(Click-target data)
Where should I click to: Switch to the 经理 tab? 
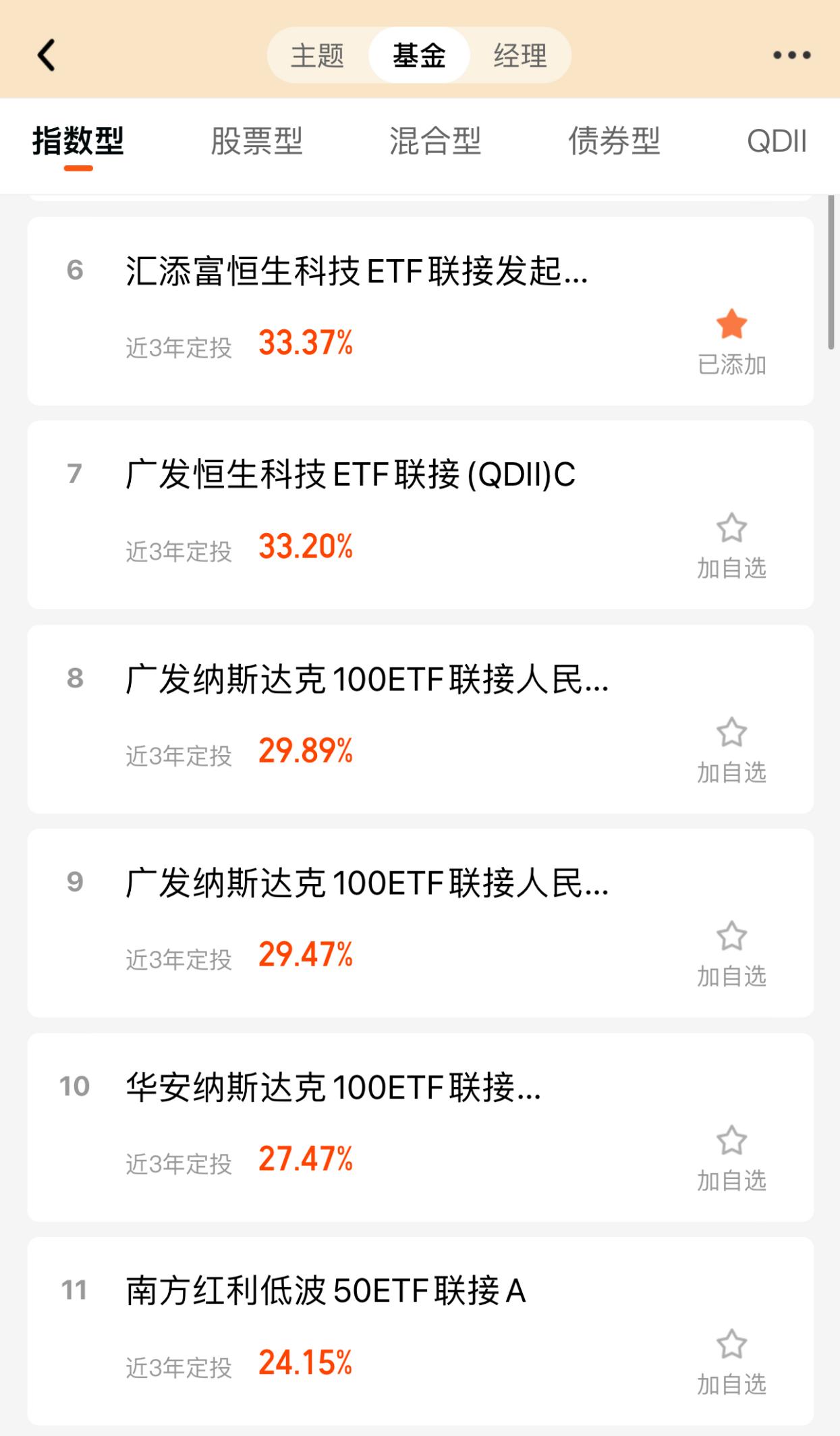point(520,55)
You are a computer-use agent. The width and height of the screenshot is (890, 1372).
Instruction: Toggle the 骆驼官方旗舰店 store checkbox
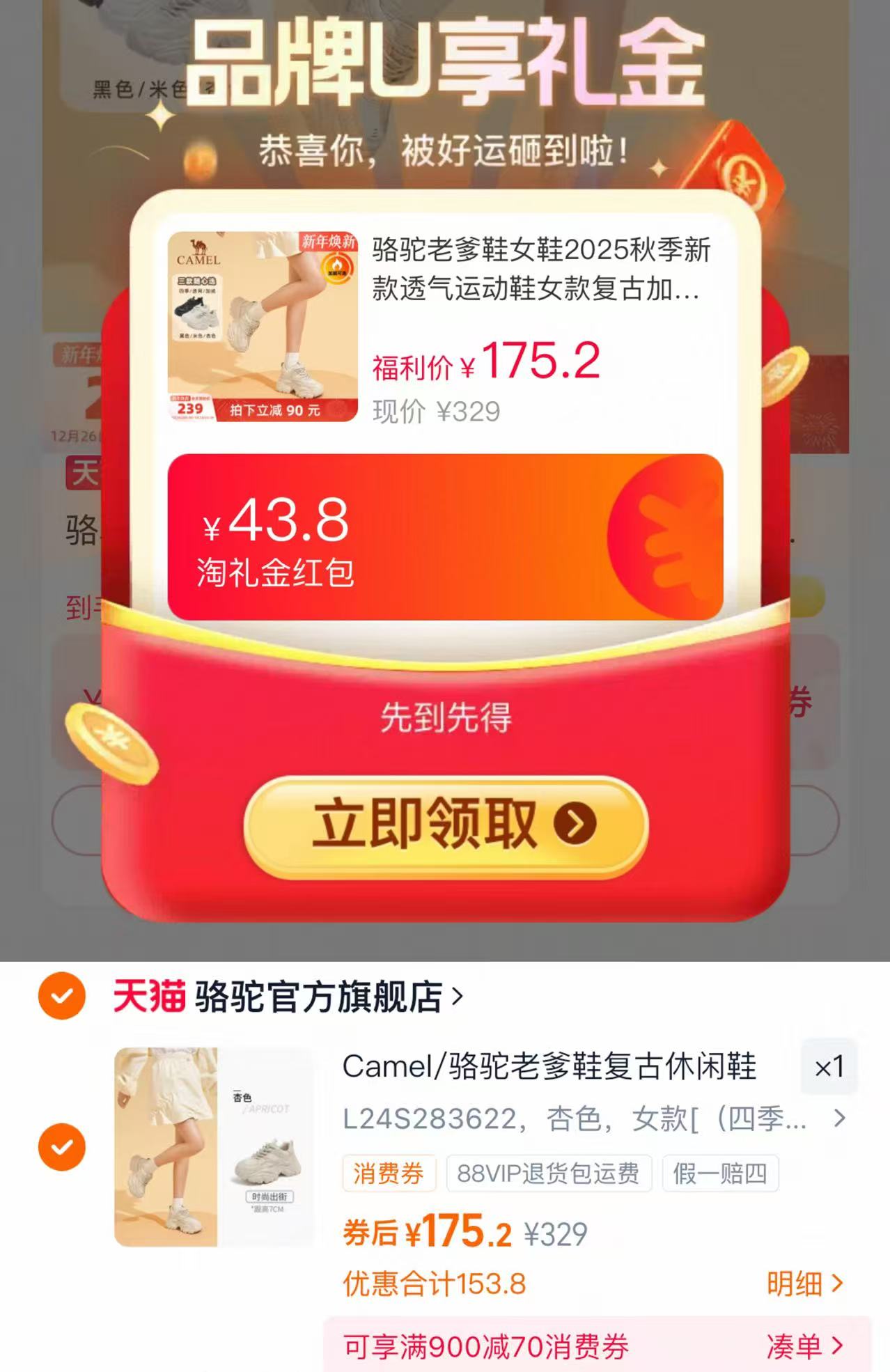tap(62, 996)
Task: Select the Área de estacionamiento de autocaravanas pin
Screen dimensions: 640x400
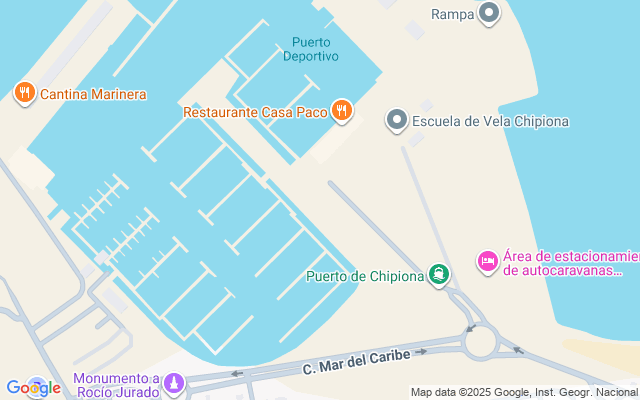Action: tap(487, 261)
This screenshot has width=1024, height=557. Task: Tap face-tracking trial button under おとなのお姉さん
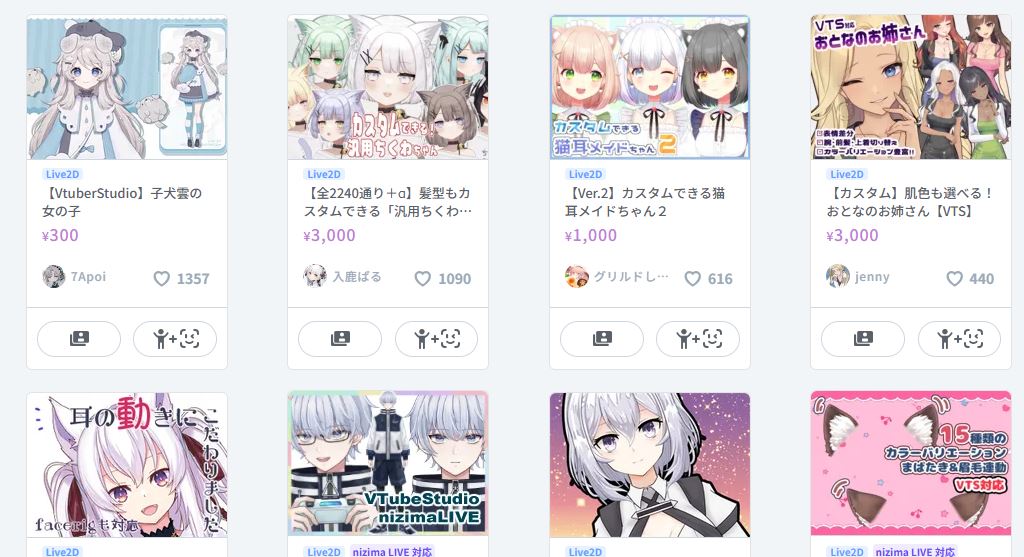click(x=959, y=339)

■ **PROBLEM STATEMENT**:
Can you rewrite every line of the records above as a numbered list, skipping blank lines and leaving the pictures out?

■ **EXPECTED ANSWER**:
1. Where should I click to: Switch to the 经理 tab? 
2. point(520,55)
3. You are a computer-use agent. The width and height of the screenshot is (890, 1372).
4. Instruction: Toggle the 骆驼官方旗舰店 store checkbox
5. tap(62, 996)
6. Task: Select the Área de estacionamiento de autocaravanas pin
7. Screen dimensions: 640x400
8. Action: tap(487, 261)
9. This screenshot has width=1024, height=557. Task: Tap face-tracking trial button under おとなのお姉さん
10. click(x=959, y=339)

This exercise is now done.